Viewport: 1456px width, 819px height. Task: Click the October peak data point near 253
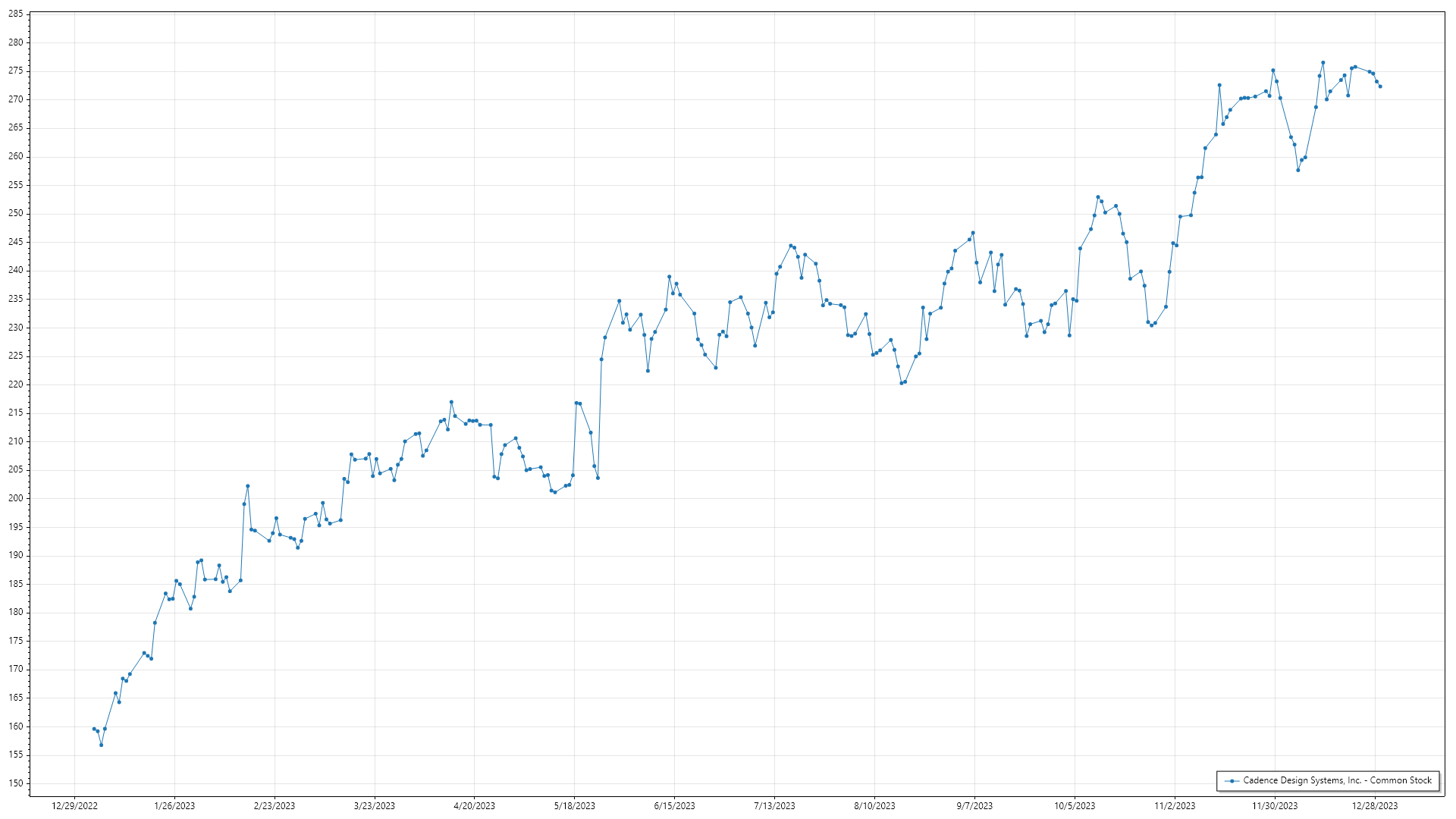coord(1097,197)
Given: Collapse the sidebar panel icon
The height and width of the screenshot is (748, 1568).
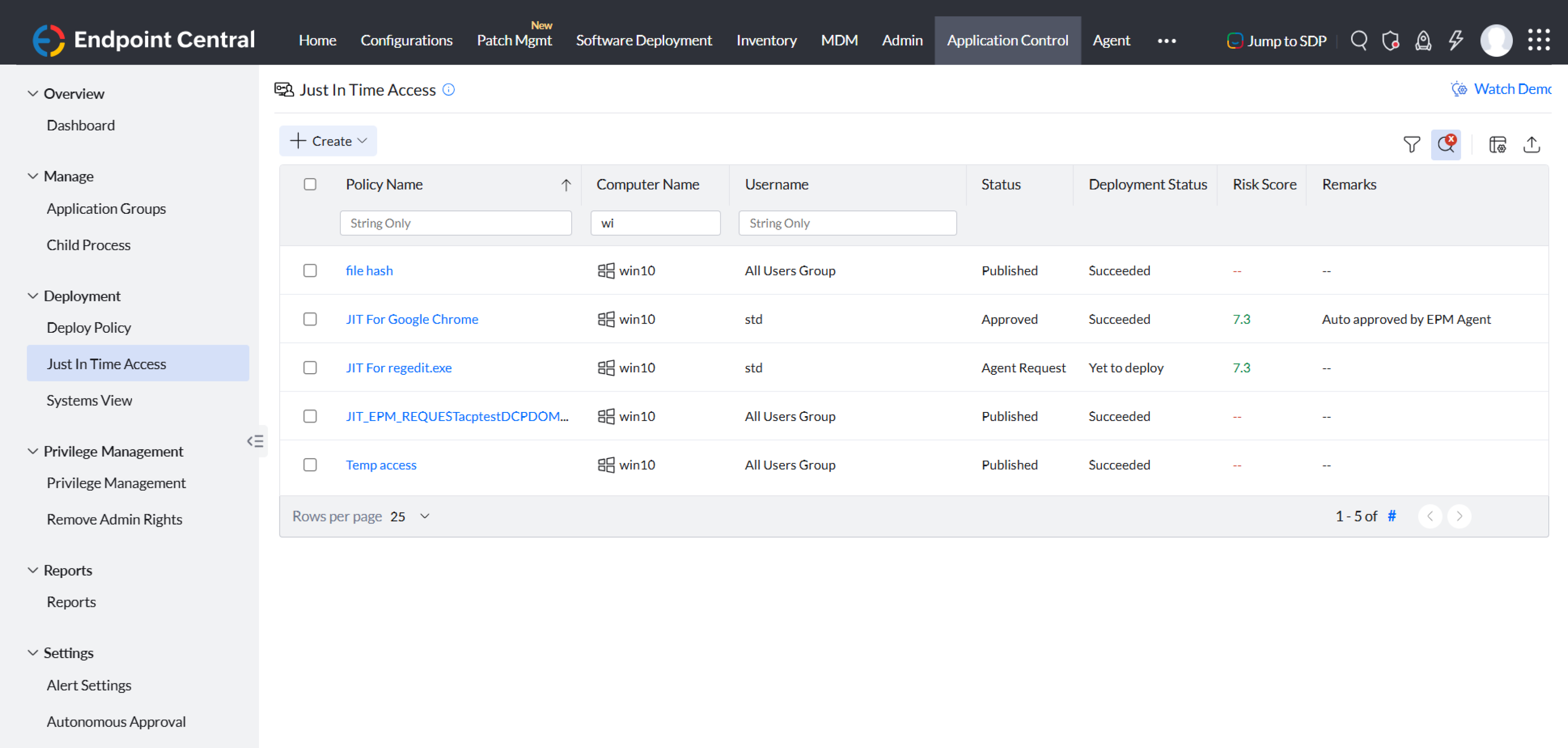Looking at the screenshot, I should click(255, 441).
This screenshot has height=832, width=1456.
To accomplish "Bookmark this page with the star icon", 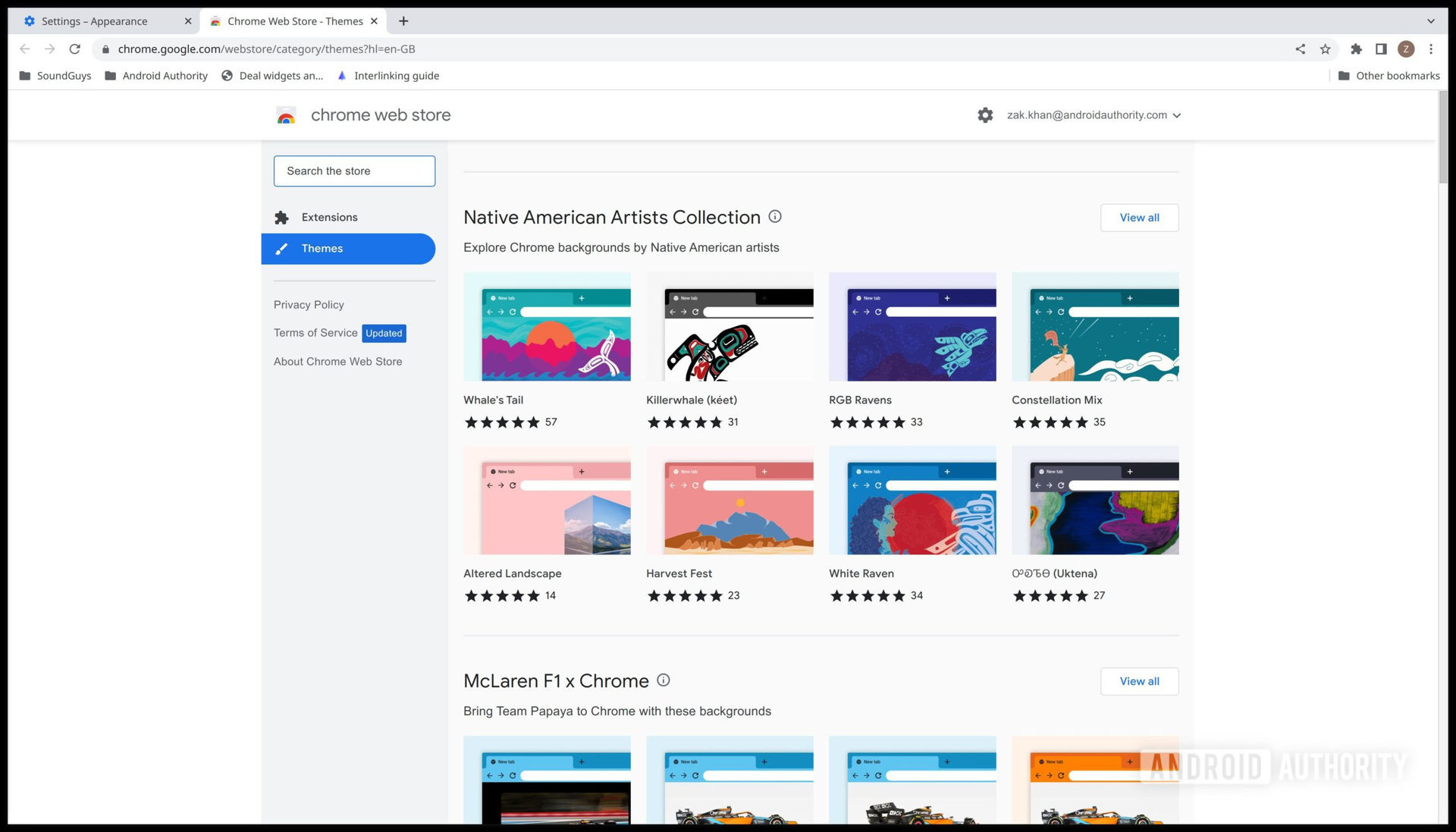I will click(1326, 49).
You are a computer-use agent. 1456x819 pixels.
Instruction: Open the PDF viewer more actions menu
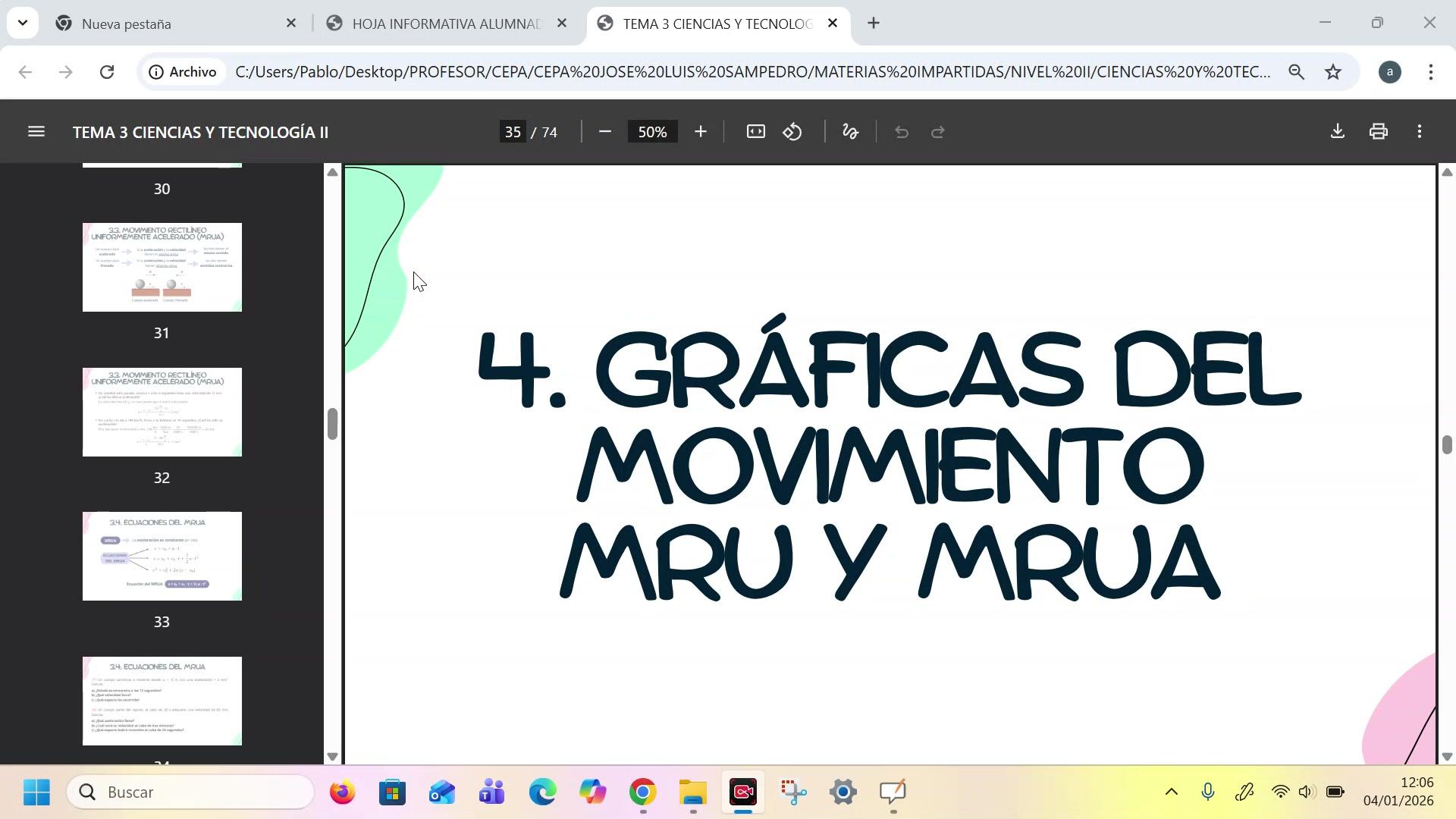click(1419, 132)
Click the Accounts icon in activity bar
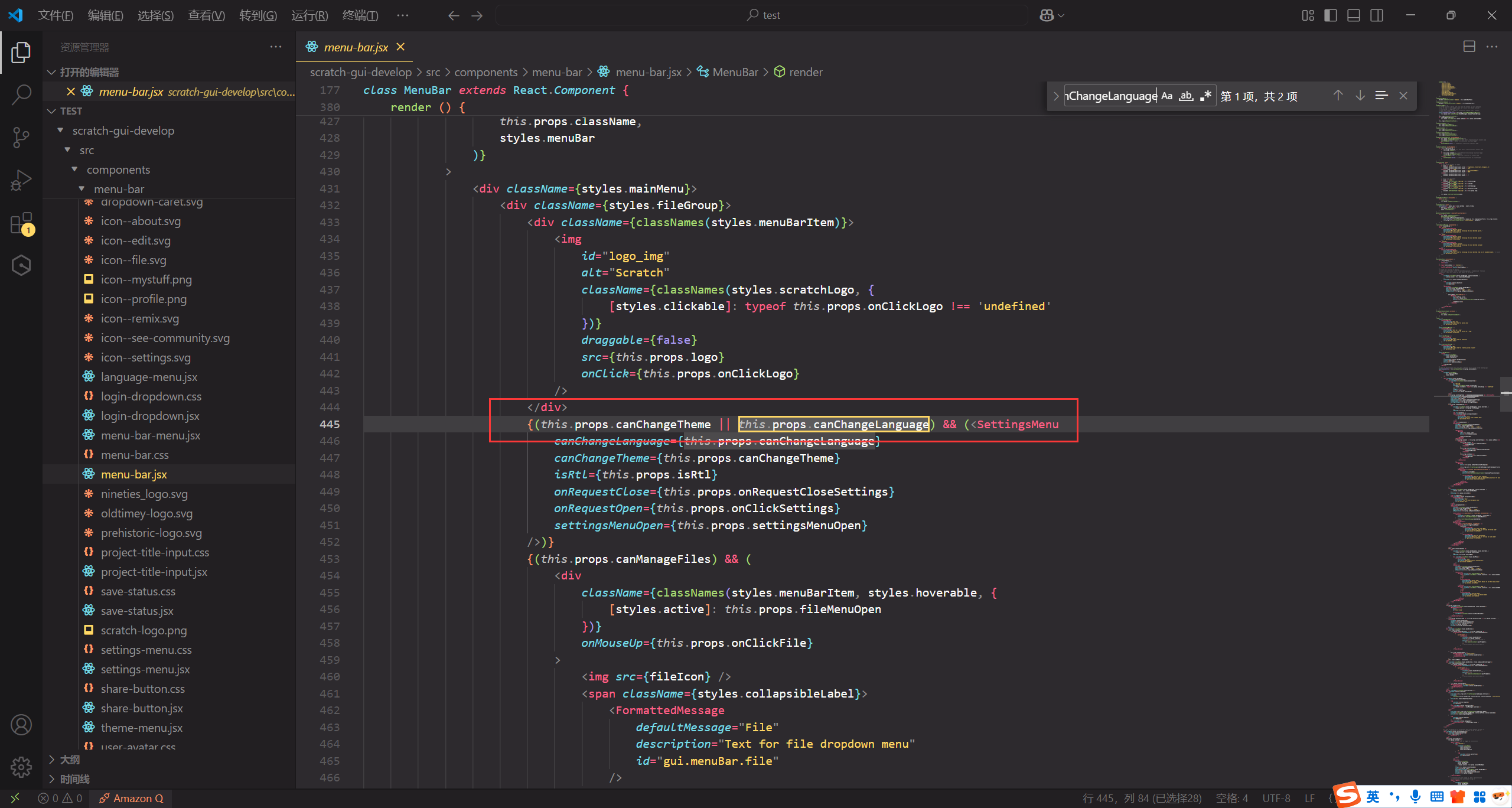Viewport: 1512px width, 808px height. pos(21,725)
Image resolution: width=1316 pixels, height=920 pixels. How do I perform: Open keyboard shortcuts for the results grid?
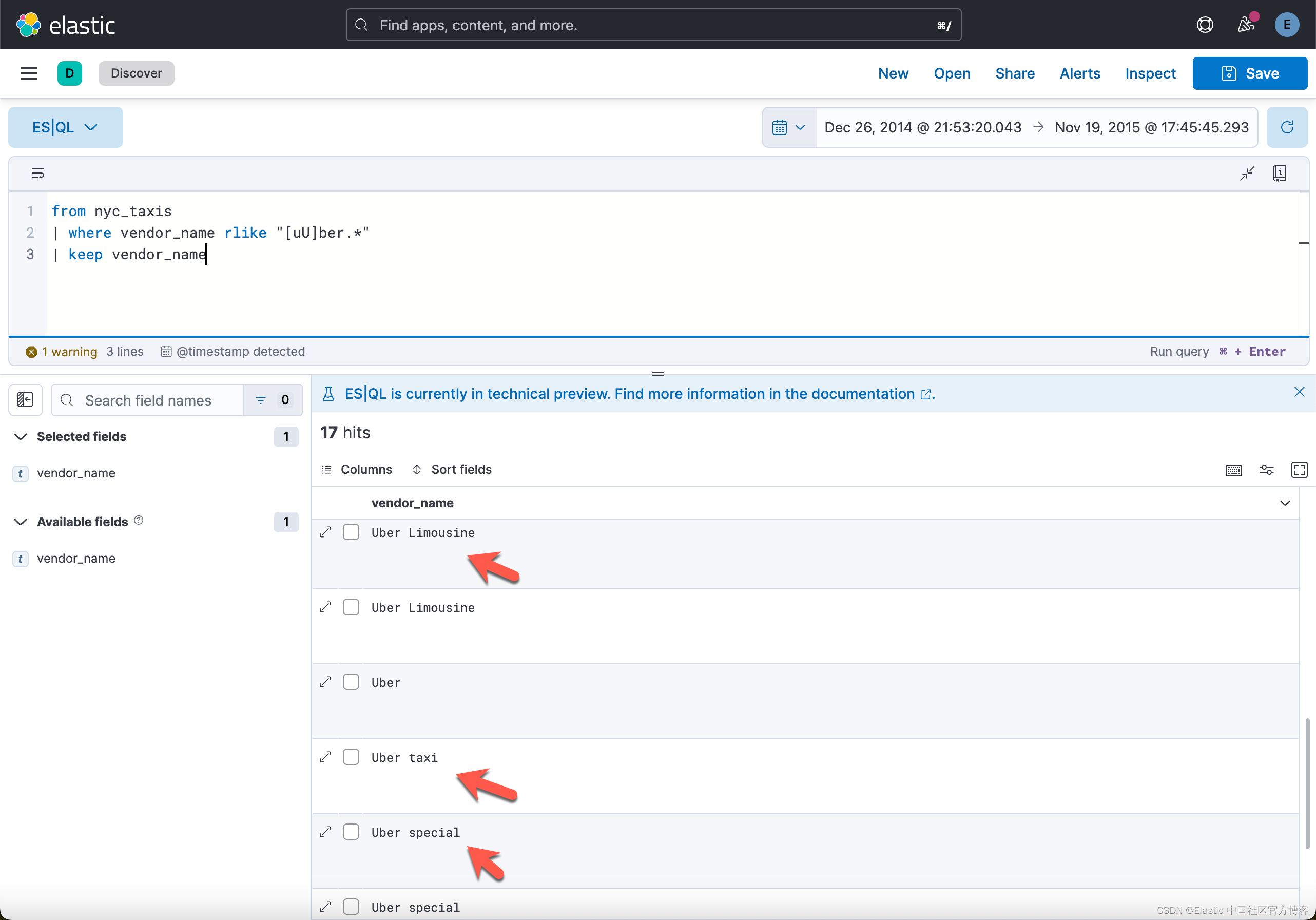pyautogui.click(x=1233, y=469)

- Work request: Exactly as they appear, please return only the lines from the first line of the records through the line containing "This screenshot has height=832, width=1456.", both included, leaving out all pictures.

- Problem solution:
Viewport: 1456px width, 819px height. Task: Click the October peak data point near 253
coord(1097,197)
Given: Collapse the sidebar panel icon
The height and width of the screenshot is (748, 1568).
Looking at the screenshot, I should click(255, 441).
This screenshot has height=832, width=1456.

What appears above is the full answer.